(Records from a data collection)
== Segment start ==

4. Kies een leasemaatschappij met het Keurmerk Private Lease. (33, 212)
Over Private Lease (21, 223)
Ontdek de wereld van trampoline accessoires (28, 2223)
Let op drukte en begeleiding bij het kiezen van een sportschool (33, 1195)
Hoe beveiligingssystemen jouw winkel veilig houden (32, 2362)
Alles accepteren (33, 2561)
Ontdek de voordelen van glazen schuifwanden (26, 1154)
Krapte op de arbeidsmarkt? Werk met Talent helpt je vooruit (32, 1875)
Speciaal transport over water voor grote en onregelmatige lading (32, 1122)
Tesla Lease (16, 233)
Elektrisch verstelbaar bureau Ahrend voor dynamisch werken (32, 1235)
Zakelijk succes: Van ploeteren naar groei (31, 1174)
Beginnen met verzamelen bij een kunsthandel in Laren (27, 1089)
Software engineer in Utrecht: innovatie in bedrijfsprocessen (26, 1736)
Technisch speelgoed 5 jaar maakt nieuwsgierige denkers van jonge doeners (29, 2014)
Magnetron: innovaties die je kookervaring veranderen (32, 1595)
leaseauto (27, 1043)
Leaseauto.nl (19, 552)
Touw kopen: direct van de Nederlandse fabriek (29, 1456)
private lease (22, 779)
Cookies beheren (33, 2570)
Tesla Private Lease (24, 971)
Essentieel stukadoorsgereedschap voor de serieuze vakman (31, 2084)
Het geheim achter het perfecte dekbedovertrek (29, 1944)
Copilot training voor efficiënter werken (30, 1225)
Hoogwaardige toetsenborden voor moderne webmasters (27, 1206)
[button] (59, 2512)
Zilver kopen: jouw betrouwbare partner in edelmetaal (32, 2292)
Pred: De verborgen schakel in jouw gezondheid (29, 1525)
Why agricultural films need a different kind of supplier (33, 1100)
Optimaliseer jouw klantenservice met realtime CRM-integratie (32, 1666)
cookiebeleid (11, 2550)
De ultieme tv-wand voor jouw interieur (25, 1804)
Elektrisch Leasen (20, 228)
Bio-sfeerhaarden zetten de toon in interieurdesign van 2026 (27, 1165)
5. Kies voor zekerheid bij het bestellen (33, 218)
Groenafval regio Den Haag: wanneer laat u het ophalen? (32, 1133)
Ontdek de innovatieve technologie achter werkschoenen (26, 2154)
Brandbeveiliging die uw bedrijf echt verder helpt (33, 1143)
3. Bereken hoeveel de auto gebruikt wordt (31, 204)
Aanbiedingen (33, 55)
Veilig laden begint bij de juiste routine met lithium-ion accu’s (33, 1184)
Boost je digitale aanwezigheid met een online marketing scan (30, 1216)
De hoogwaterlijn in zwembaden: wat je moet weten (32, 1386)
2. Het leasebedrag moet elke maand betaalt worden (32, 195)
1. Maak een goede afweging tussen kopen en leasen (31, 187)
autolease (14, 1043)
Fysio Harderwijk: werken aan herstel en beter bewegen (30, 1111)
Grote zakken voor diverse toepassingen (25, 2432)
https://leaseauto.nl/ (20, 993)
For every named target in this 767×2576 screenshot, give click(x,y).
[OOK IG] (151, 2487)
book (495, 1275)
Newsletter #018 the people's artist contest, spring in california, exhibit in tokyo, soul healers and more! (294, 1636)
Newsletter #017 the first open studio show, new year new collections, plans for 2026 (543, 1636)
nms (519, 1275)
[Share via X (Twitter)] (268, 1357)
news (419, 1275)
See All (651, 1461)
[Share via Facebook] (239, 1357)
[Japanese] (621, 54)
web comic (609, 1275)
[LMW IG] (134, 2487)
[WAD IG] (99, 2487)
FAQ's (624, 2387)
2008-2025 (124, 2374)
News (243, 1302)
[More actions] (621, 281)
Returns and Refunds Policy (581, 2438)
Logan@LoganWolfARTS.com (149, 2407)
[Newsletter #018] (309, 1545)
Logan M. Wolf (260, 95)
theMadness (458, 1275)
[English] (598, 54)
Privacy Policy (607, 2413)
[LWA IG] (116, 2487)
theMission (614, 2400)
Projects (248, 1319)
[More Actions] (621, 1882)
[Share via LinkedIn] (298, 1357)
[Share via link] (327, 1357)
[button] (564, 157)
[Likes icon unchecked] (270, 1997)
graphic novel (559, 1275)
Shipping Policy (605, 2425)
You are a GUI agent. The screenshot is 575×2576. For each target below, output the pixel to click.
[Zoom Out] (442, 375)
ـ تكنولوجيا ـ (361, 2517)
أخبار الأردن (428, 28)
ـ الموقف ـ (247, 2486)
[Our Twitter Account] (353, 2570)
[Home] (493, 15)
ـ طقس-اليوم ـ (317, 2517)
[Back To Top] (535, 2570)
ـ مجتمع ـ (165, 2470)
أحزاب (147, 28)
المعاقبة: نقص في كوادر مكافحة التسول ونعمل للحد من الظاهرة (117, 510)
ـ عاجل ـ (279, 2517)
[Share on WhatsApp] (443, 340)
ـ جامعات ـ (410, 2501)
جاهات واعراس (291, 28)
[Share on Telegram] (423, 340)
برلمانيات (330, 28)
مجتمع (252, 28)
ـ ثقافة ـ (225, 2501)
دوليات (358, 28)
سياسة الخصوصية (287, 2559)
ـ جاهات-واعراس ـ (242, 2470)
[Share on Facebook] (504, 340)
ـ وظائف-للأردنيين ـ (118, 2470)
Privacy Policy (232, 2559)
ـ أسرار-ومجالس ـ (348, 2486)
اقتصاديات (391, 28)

== Segment end ==

DESCRIPTION OF THE TASK →
Restate all entries above verbatim.

ANSWER AREA →
4. Kies een leasemaatschappij met het Keurmerk Private Lease. (33, 212)
Over Private Lease (21, 223)
Ontdek de wereld van trampoline accessoires (28, 2223)
Let op drukte en begeleiding bij het kiezen van een sportschool (33, 1195)
Hoe beveiligingssystemen jouw winkel veilig houden (32, 2362)
Alles accepteren (33, 2561)
Ontdek de voordelen van glazen schuifwanden (26, 1154)
Krapte op de arbeidsmarkt? Werk met Talent helpt je vooruit (32, 1875)
Speciaal transport over water voor grote en onregelmatige lading (32, 1122)
Tesla Lease (16, 233)
Elektrisch verstelbaar bureau Ahrend voor dynamisch werken (32, 1235)
Zakelijk succes: Van ploeteren naar groei (31, 1174)
Beginnen met verzamelen bij een kunsthandel in Laren (27, 1089)
Software engineer in Utrecht: innovatie in bedrijfsprocessen (26, 1736)
Technisch speelgoed 5 jaar maakt nieuwsgierige denkers van jonge doeners (29, 2014)
Magnetron: innovaties die je kookervaring veranderen (32, 1595)
leaseauto (27, 1043)
Leaseauto.nl (19, 552)
Touw kopen: direct van de Nederlandse fabriek (29, 1456)
private lease (22, 779)
Cookies beheren (33, 2570)
Tesla Private Lease (24, 971)
Essentieel stukadoorsgereedschap voor de serieuze vakman (31, 2084)
Het geheim achter het perfecte dekbedovertrek (29, 1944)
Copilot training voor efficiënter werken (30, 1225)
Hoogwaardige toetsenborden voor moderne webmasters (27, 1206)
[button] (59, 2512)
Zilver kopen: jouw betrouwbare partner in edelmetaal (32, 2292)
Pred: De verborgen schakel in jouw gezondheid (29, 1525)
Why agricultural films need a different kind of supplier (33, 1100)
Optimaliseer jouw klantenservice met realtime CRM-integratie (32, 1666)
cookiebeleid (11, 2550)
De ultieme tv-wand voor jouw interieur (25, 1804)
Elektrisch Leasen (20, 228)
Bio-sfeerhaarden zetten de toon in interieurdesign van 2026 (27, 1165)
5. Kies voor zekerheid bij het bestellen (33, 218)
Groenafval regio Den Haag: wanneer laat u het ophalen? (32, 1133)
Ontdek de innovatieve technologie achter werkschoenen (26, 2154)
Brandbeveiliging die uw bedrijf echt verder helpt (33, 1143)
3. Bereken hoeveel de auto gebruikt wordt (31, 204)
Aanbiedingen (33, 55)
Veilig laden begint bij de juiste routine met lithium-ion accu’s (33, 1184)
Boost je digitale aanwezigheid met een online marketing scan (30, 1216)
De hoogwaterlijn in zwembaden: wat je moet weten (32, 1386)
2. Het leasebedrag moet elke maand betaalt worden (32, 195)
1. Maak een goede afweging tussen kopen en leasen (31, 187)
autolease (14, 1043)
Fysio Harderwijk: werken aan herstel en beter bewegen (30, 1111)
Grote zakken voor diverse toepassingen (25, 2432)
https://leaseauto.nl/ (20, 993)
For every named target in this 767×2576 screenshot, give click(x,y).
[OOK IG] (151, 2487)
book (495, 1275)
Newsletter #018 the people's artist contest, spring in california, exhibit in tokyo, soul healers and more! (294, 1636)
Newsletter #017 the first open studio show, new year new collections, plans for 2026 (543, 1636)
nms (519, 1275)
[Share via X (Twitter)] (268, 1357)
news (419, 1275)
See All (651, 1461)
[Share via Facebook] (239, 1357)
[Japanese] (621, 54)
web comic (609, 1275)
[LMW IG] (134, 2487)
[WAD IG] (99, 2487)
FAQ's (624, 2387)
2008-2025 (124, 2374)
News (243, 1302)
[More actions] (621, 281)
Returns and Refunds Policy (581, 2438)
Logan@LoganWolfARTS.com (149, 2407)
[Newsletter #018] (309, 1545)
Logan M. Wolf (260, 95)
theMadness (458, 1275)
[English] (598, 54)
Privacy Policy (607, 2413)
[LWA IG] (116, 2487)
theMission (614, 2400)
Projects (248, 1319)
[More Actions] (621, 1882)
[Share via LinkedIn] (298, 1357)
[Share via link] (327, 1357)
[button] (564, 157)
[Likes icon unchecked] (270, 1997)
graphic novel (559, 1275)
Shipping Policy (605, 2425)
You are a GUI agent. The screenshot is 575×2576. For each target below, output the pixel to click.
[Zoom Out] (442, 375)
ـ تكنولوجيا ـ (361, 2517)
أخبار الأردن (428, 28)
ـ الموقف ـ (247, 2486)
[Our Twitter Account] (353, 2570)
[Home] (493, 15)
ـ طقس-اليوم ـ (317, 2517)
[Back To Top] (535, 2570)
ـ مجتمع ـ (165, 2470)
أحزاب (147, 28)
المعاقبة: نقص في كوادر مكافحة التسول ونعمل للحد من الظاهرة (117, 510)
ـ عاجل ـ (279, 2517)
[Share on WhatsApp] (443, 340)
ـ جامعات ـ (410, 2501)
جاهات واعراس (291, 28)
[Share on Telegram] (423, 340)
برلمانيات (330, 28)
مجتمع (252, 28)
ـ ثقافة ـ (225, 2501)
دوليات (358, 28)
سياسة الخصوصية (287, 2559)
ـ جاهات-واعراس ـ (242, 2470)
[Share on Facebook] (504, 340)
ـ وظائف-للأردنيين ـ (118, 2470)
Privacy Policy (232, 2559)
ـ أسرار-ومجالس ـ (348, 2486)
اقتصاديات (391, 28)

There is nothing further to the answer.